As I concentrated mostly on the logic part, You might need to modify string/date formatting and line splits/tokens according to your business needs.
package stackoverflow.examples;
import java.io.IOException;
import java.text.ParseException;
import java.text.SimpleDateFormat;
import java.util.Date;
import org.apache.hadoop.conf.Configuration;
import org.apache.hadoop.fs.Path;
import org.apache.hadoop.io.LongWritable;
import org.apache.hadoop.io.Text;
import org.apache.hadoop.mapreduce.Job;
import org.apache.hadoop.mapreduce.Mapper;
import org.apache.hadoop.mapreduce.Reducer;
import org.apache.hadoop.mapreduce.lib.input.FileInputFormat;
import org.apache.hadoop.mapreduce.lib.output.FileOutputFormat;
public class CallStatsJob {
public static class CallStatsMapper extends
Mapper<Object, Text, Text, LongWritable> {
private LongWritable duration;
private Text key = new Text();
private String mobileNumber, startTime, endTime, operator;
public void map(Object key, Text value, Context context)

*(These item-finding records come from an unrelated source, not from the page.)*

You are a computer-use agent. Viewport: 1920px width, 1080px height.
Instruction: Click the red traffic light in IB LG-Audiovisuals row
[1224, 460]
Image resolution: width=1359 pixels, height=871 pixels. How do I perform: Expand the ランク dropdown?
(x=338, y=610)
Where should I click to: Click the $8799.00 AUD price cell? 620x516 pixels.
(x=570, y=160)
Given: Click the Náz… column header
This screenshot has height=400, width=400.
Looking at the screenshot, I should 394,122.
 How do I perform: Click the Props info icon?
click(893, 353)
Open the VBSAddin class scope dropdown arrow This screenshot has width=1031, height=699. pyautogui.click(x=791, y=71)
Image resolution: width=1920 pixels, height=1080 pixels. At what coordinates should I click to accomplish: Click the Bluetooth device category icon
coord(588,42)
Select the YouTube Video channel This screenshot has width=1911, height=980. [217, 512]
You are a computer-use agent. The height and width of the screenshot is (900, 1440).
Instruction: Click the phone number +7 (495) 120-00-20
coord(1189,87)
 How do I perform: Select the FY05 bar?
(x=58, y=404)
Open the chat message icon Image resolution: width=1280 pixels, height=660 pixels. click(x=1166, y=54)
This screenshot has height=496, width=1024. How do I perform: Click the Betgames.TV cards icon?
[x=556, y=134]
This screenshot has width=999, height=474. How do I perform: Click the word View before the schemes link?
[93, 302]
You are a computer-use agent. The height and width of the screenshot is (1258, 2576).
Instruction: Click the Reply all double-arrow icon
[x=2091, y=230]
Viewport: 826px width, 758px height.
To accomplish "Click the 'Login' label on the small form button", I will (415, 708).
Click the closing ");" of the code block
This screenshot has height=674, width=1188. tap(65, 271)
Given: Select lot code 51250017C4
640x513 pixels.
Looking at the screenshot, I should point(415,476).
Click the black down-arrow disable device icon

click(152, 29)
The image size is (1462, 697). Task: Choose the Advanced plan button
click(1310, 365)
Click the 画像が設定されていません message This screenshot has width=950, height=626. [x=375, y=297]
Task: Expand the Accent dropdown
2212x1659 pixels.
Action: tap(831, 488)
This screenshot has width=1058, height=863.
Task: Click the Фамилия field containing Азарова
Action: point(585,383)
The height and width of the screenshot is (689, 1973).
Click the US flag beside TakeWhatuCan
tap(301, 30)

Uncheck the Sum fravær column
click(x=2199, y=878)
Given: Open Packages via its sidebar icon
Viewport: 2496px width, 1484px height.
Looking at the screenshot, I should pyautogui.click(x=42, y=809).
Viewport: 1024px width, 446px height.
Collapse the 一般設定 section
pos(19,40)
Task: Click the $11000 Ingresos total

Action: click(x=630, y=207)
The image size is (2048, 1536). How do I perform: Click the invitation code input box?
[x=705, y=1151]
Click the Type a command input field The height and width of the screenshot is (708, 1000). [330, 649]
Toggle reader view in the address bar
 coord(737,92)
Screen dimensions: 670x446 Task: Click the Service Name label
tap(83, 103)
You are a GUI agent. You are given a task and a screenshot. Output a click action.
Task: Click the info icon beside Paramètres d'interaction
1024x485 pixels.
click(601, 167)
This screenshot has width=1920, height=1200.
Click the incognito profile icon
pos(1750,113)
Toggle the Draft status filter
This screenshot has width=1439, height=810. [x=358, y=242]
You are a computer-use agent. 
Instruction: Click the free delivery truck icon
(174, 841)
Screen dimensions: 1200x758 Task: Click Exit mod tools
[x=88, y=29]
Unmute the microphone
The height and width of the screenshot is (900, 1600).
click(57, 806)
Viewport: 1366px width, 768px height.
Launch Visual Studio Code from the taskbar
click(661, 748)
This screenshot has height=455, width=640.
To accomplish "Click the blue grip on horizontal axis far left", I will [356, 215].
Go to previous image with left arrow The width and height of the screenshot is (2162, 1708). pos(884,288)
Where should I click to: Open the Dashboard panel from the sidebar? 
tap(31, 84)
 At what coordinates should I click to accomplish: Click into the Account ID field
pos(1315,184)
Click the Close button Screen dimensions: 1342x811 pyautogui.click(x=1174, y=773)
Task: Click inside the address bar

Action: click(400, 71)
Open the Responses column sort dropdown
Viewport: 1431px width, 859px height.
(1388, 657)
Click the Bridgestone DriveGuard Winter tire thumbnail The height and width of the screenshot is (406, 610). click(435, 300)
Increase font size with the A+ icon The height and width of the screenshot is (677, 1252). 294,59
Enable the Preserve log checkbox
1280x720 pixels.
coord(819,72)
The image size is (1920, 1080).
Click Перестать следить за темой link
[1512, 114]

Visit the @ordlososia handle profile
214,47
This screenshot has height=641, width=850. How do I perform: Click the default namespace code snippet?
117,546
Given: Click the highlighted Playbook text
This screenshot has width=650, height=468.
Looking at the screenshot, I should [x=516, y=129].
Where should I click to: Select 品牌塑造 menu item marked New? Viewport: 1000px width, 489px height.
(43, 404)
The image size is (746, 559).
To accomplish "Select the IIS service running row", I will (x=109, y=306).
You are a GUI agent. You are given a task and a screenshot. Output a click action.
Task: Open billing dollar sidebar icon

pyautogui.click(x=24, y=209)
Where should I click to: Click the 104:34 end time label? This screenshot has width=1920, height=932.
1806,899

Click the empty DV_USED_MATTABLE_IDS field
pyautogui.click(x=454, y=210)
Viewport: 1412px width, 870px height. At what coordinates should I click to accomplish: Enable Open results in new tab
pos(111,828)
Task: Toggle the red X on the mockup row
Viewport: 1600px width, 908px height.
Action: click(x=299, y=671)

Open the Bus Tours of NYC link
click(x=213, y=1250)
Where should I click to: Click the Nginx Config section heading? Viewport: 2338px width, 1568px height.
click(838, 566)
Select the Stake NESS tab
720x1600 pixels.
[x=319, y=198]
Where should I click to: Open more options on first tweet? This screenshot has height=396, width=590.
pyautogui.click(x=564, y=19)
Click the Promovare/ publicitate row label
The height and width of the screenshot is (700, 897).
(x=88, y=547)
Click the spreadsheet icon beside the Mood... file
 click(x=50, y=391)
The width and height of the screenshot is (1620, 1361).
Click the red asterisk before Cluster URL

throws IOException, InterruptedException {
String[] words = value.toString().split(" \\| ");
mobileNumber = words[0];
startTime = words[1];
endTime = words[2];
operator = words[3];
// for debugging
// System.out.println(mobileNumber);
// System.out.println(startTime);
// System.out.println(endTime);
// System.out.println(operator);
SimpleDateFormat sdf = new SimpleDateFormat("hh:mm dd/M/yyyy");
// String dateInString = "03:40 12/10/2013";
Date stDate, enDate;
try {
stDate = sdf.parse(startTime);
enDate = sdf.parse(endTime);
Long diff = enDate.getTime() - stDate.getTime();
Long diffMinutes = diff / (60 * 1000);
this.key = new Text(mobileNumber+"-"+stDate.getDate()+"-"+operator);
duration = new LongWritable(diffMinutes);
context.write(this.key, duration);
} catch (ParseException e) {
e.printStackTrace();
}
}
}
public static class CallStatsReducer extends
Reducer<Text, LongWritable, Text, LongWritable> {
public void reduce(Text key, Iterable<LongWritable> values,
Context context) throws IOException, InterruptedException {
Long sum = 0L;
for (LongWritable val : values) {
sum = sum + val.get();
}
context.write(key, new LongWritable(sum));
}
}
public static void main(String[] args) throws Exception {
Configuration conf = new Configuration();
Job job = new Job(conf, "Caller Statistics");
job.setJarByClass(CallStatsJob.class);
job.setMapperClass(CallStatsMapper.class);
job.setReducerClass(CallStatsReducer.class);
job.setOutputKeyClass(Text.class);
job.setOutputValueClass(LongWritable.class);
FileInputFormat.addInputPath(job, new Path(args[0]));
FileOutputFormat.setOutputPath(job, new Path(args[1]));
System.exit(job.waitForCompletion(true)?0:1);
}
}
Mapper Output:(if you set 0 reducers you will be able to see this output)
9898765467-12-airtel 26
9898765467-12-vodaphone 45
9899875321-13-idea 26
9899875321-13-reliance 35
9899875321-13-idea 16
9898765467-12-vodaphone 35
Reducer Output:(general output for the above job)
9898765467-12-airtel 26
9898765467-12-vodaphone 80
9899875321-13-idea 42
9899875321-13-reliance 35
I believe this example gives you the solution as well as the understanding to proceed further.